◆ Exercise goal
Rewrite the passage about Baxter between "The Act of Conformity, in" and "it with him.", inclusive, replacing "sorrowing" with "grieving".

◆ Supplied text
####################

The Act of Conformity, in which Charles II. and his counsellors gave the lie to the liberal declarations of Breda and Whitehall, drove Baxter from his sorrowing parishioners of Kidderminster, and added the evils of poverty and persecution to the painful bodily infirmities under which he was already bowed down. Yet his cup was not one of unalloyed bitterness, and loving lips were prepared to drink it with him.
Among Baxter's old parishioners of Kidderminster was a widowed lady of gentle birth, named Charlton, who, with her daughter Margaret, occupied a house in his neighborhood. The daughter was a brilliant girl, of "strangely vivid wit," and "in early youth," he tells us, "pride, and romances, and company suitable thereunto, did take her up." But erelong, Baxter, who acted in the double capacity of spiritual and temporal physician, was sent for to visit her, on an occasion of sickness. He ministered to her bodily and mental sufferings, and thus secured her gratitude and confidence. On her recovery, under the influence of his warnings and admonitions, the gay young girl became thoughtful and serious, abandoned her light books and companions, and devoted herself to the duties of a Christian profession. Baxter was her counsellor and confidant. She disclosed to him all her doubts, trials, and temptations, and he, in return, wrote her long letters of sympathy, consolation, and encouragement. He began to feel such an unwonted interest in the moral and spiritual growth of his young disciple, that, in his daily walks among his parishioners, he found himself inevitably drawn towards her mother's dwelling. In her presence, the habitual austerity of his manner was softened; his cold, close heart warmed and expanded. He began to repay her confidence with his own, disclosing to her all his plans of benevolence, soliciting her services, and waiting, with deference, for her judgment upon them. A change came over his habits of thought and his literary tastes; the harsh, rude disputant, the tough, dry logician, found himself addressing to his young friend epistles in verse on doctrinal points and matters of casuistry; Westminster Catechism in rhyme; the Solemn League and Covenant set to music. A miracle alone could have made Baxter a poet; the cold, clear light of reason "paled the ineffectual fires" of his imagination; all things presented themselves to his vision "with hard outlines, colorless, and with no surrounding atmosphere." That he did, nevertheless, write verses, so creditable as to justify a judicious modern critic in their citation and approval, can perhaps be accounted for only as one of the phenomena of that subtle and transforming influence to which even his stern nature was unconsciously yielding. Baxter was in love.

####################

◆ Records

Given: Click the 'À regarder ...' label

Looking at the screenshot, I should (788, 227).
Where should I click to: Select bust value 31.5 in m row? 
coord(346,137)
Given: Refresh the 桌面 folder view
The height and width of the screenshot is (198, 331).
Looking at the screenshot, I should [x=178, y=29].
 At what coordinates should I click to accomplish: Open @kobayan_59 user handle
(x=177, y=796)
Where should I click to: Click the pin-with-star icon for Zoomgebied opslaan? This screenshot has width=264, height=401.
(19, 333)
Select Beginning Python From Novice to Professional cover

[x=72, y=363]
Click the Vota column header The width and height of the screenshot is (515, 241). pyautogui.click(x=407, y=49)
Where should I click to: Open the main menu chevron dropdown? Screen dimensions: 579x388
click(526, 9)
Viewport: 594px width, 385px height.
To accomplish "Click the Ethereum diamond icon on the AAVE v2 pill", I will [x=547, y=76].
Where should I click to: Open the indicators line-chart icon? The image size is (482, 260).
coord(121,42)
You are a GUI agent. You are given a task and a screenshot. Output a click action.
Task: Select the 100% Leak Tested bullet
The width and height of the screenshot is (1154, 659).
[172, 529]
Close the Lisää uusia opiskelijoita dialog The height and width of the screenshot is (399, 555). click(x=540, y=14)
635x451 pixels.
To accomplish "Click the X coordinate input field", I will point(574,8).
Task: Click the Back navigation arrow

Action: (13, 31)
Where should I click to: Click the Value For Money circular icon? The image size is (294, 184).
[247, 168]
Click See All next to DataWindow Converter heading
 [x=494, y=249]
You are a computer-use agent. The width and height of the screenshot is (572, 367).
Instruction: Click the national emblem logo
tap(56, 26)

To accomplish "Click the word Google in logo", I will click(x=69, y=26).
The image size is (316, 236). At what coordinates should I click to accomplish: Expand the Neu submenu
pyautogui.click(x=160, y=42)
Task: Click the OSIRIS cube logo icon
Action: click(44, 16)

####################

◆ Output below
The Act of Conformity, in which Charles II. and his counsellors gave the lie to the liberal declarations of Breda and Whitehall, drove Baxter from his grieving parishioners of Kidderminster, and added the evils of poverty and persecution to the painful bodily infirmities under which he was already bowed down. Yet his cup was not one of unalloyed bitterness, and loving lips were prepared to drink it with him.